# TASK
Beginning with the line that holds "Where should I" and ending with the last line of the entries below, copy every line exactly and nothing else, with the pictures left out.
--- INFORMATION GIVEN ---
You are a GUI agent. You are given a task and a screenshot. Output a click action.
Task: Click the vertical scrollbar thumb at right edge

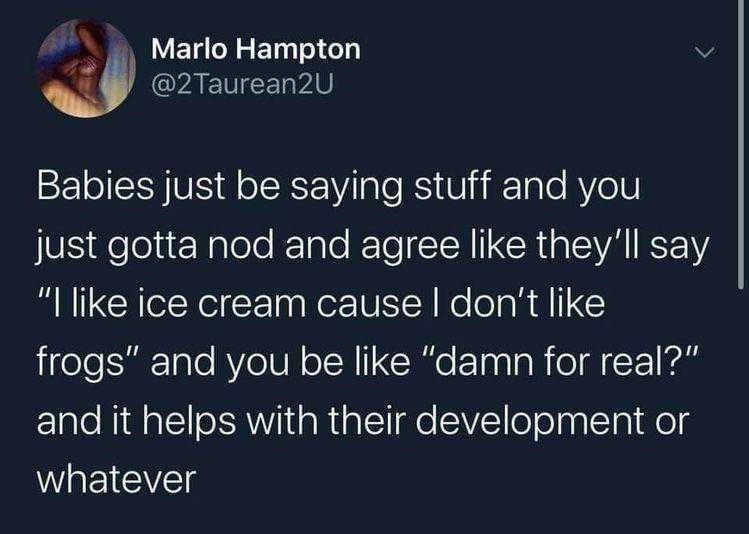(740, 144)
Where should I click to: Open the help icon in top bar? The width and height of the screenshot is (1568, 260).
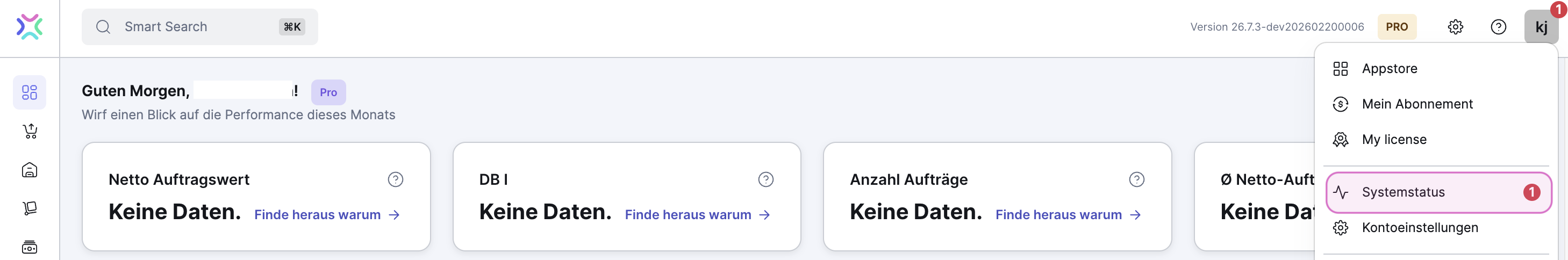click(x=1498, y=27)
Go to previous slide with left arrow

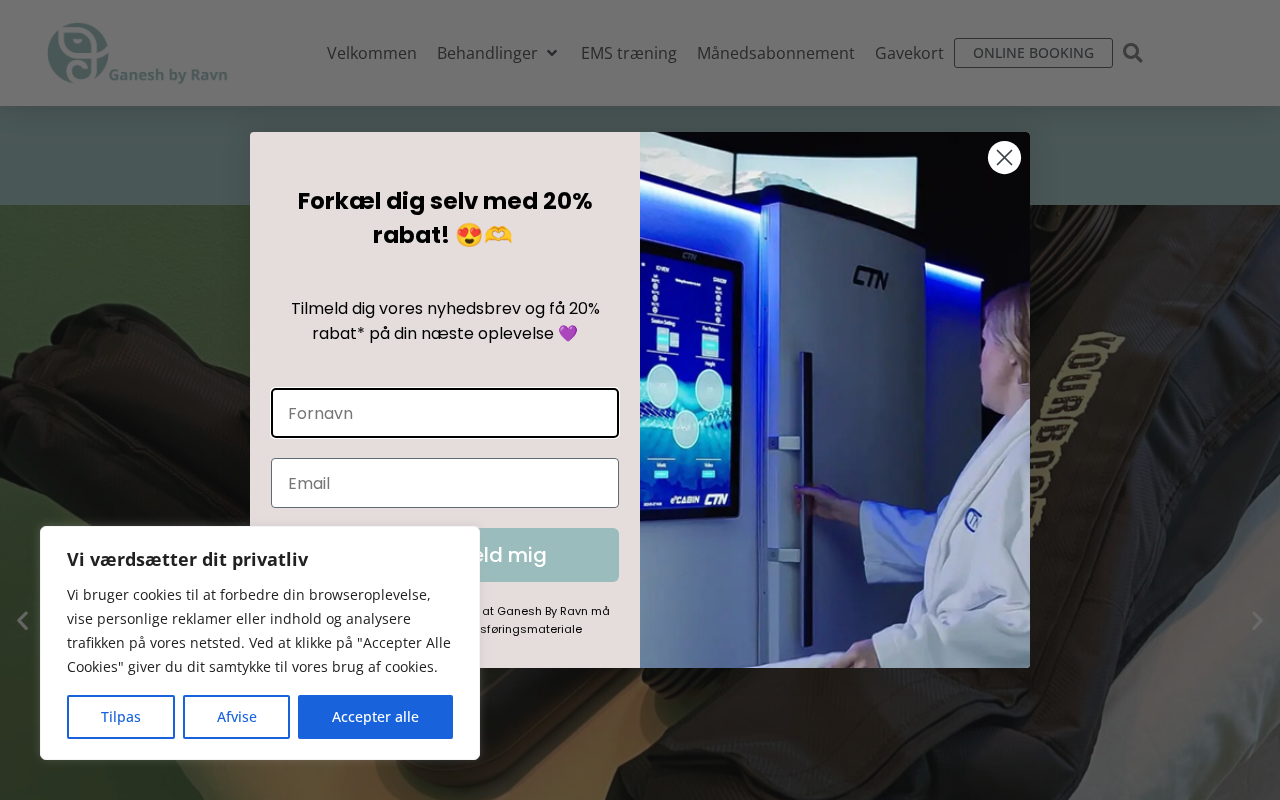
---
# TASK RESPONSE
Where should I click to: Open the help icon in top bar? The width and height of the screenshot is (1568, 260).
click(x=1498, y=27)
Go to previous slide with left arrow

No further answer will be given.